WRITTEN TASK A:
Pull out every line of the entries below that contains the string "posts" and copy each one in full.

In this exercise, we deal with a first-order differential equation which involves the derivative \( \frac{d y}{d t} \) of a dependent variable \( y \) with respect to an independent variable \( t \). The equation given is \( \frac{d y}{d t} = \frac{y}{3+t} \). By separating variables, we can rearrange the equation to isolate all \( y \)-related terms on one side and \( t \)-related terms on the other. This simplifies the problem, enabling us to solve it by integration.

Separation of variables is a fundamental technique for solving simple types of differential equations and works well when the equation can be reorganized to contain functions solely of \( y \) and \( t \). It forms the basis for many methods in solving differential equations.

Integration is a key mathematical tool used to find antiderivatives of functions, effectively reversing the process of differentiation. When we integrate both sides of a differential equation, we're finding an expression for one variable in terms of another. In this solution:

• The equation is separated as \( \int \frac{dy}{y} = \int \frac{dt}{3+t} \).
• We perform integration on both sides. The left side integrates to \( \ln |y| \), and the right side to \( \ln |3+t| + C \), where \( C \) is the integration constant.

The constant of integration, \( C \), represents the family of all possible solutions to the equation. Applying the initial conditions later helps us pin down the specific solution that fits our scenario. Integrals of natural logarithms are particularly helpful in simplifying the expressions when dealing with multiplicative separations in variables.

Initial conditions are extra pieces of information given alongside differential equations to find a specific solution that fits the problem context. They help to determine the value of the integration constant \( C \) by providing a known value of \( y \) at a certain \( t \).

SUPPLIED DATA:
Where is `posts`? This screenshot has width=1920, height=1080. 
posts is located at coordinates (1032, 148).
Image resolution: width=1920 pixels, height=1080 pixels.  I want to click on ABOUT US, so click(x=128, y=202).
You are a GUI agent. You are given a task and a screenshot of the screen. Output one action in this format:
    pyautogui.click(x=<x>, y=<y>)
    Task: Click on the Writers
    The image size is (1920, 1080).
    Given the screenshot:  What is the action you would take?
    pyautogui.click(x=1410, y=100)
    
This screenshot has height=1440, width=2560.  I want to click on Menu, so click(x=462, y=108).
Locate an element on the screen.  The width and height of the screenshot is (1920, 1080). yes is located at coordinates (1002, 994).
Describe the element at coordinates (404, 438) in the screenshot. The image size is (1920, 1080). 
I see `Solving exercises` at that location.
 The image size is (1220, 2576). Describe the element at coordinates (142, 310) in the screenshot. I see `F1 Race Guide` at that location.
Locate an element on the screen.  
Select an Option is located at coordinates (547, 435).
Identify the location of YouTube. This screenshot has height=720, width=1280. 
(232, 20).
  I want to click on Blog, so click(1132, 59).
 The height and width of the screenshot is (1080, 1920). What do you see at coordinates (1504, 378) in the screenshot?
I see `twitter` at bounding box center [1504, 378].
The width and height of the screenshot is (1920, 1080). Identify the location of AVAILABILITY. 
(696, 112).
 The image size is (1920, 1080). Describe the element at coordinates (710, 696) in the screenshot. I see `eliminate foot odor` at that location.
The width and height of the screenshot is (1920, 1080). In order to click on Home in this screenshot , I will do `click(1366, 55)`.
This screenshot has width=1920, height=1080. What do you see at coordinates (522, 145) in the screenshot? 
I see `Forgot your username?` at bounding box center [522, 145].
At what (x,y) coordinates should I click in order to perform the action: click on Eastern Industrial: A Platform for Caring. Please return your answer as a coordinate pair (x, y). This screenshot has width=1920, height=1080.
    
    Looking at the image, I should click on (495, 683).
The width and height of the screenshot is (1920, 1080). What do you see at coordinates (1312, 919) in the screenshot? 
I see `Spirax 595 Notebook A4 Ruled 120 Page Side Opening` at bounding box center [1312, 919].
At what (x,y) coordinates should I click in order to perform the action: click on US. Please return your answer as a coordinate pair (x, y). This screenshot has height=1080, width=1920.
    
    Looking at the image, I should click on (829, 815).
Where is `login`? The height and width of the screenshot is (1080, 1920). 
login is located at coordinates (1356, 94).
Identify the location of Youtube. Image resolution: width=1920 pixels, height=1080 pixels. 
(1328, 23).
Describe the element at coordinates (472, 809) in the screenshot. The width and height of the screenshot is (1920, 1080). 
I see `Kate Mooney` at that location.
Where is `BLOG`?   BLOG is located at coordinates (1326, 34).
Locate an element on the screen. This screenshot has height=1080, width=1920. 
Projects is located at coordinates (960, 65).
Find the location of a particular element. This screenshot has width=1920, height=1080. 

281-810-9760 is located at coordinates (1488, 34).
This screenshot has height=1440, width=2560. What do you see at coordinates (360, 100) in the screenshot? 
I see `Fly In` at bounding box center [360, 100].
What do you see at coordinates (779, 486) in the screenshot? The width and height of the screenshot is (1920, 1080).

WRITTEN TASK B:
Write the next part of the passage on solving a separable differential equation, picking up after its final sentence.

RIGHT ANSWER A:
Where is `posts`? This screenshot has width=1920, height=1080. 
posts is located at coordinates (1032, 148).

RIGHT ANSWER B:
In our exercise, the initial condition is \( y(0) = 1 \). After integrating the equation, we use this condition to replace \( t \) with 0 and \( y \) with 1 in the equation \( |y| = k |3+t| \).

This yields \( 1 = k \times 3 \), allowing us to solve for \( k = \frac{1}{3} \). Thus, equipping us with a specific function \( y(t) = \frac{1}{3} (3 + t) \) that satisfies both the differential equation and the initial condition.

The natural logarithm, denoted by \( \ln \), is fundamental in calculus, specifically for solving differential equations involving exponential functions. It plays a crucial role in our solution:

• The integration of \( \frac{1}{y} \) results in \( \ln |y| \).
• The integration of \( \frac{1}{3+t} \) gives \( \ln |3+t| \).

After integration, the solution involves the equation \( \ln |y| = \ln |3 + t| + C \). When both sides are exponentiated, the natural logarithms disappear because the exponential function is the inverse of the natural logarithm. This helps isolate \( y \) in terms of \( t \), leading us to the expression \( |y| = |3+t| e^C \) or \( y = \frac{1}{3}(3+t) \) after determining \( C \).

Understanding how logarithms transform back and forth with exponentials is key to solving such equations effectively.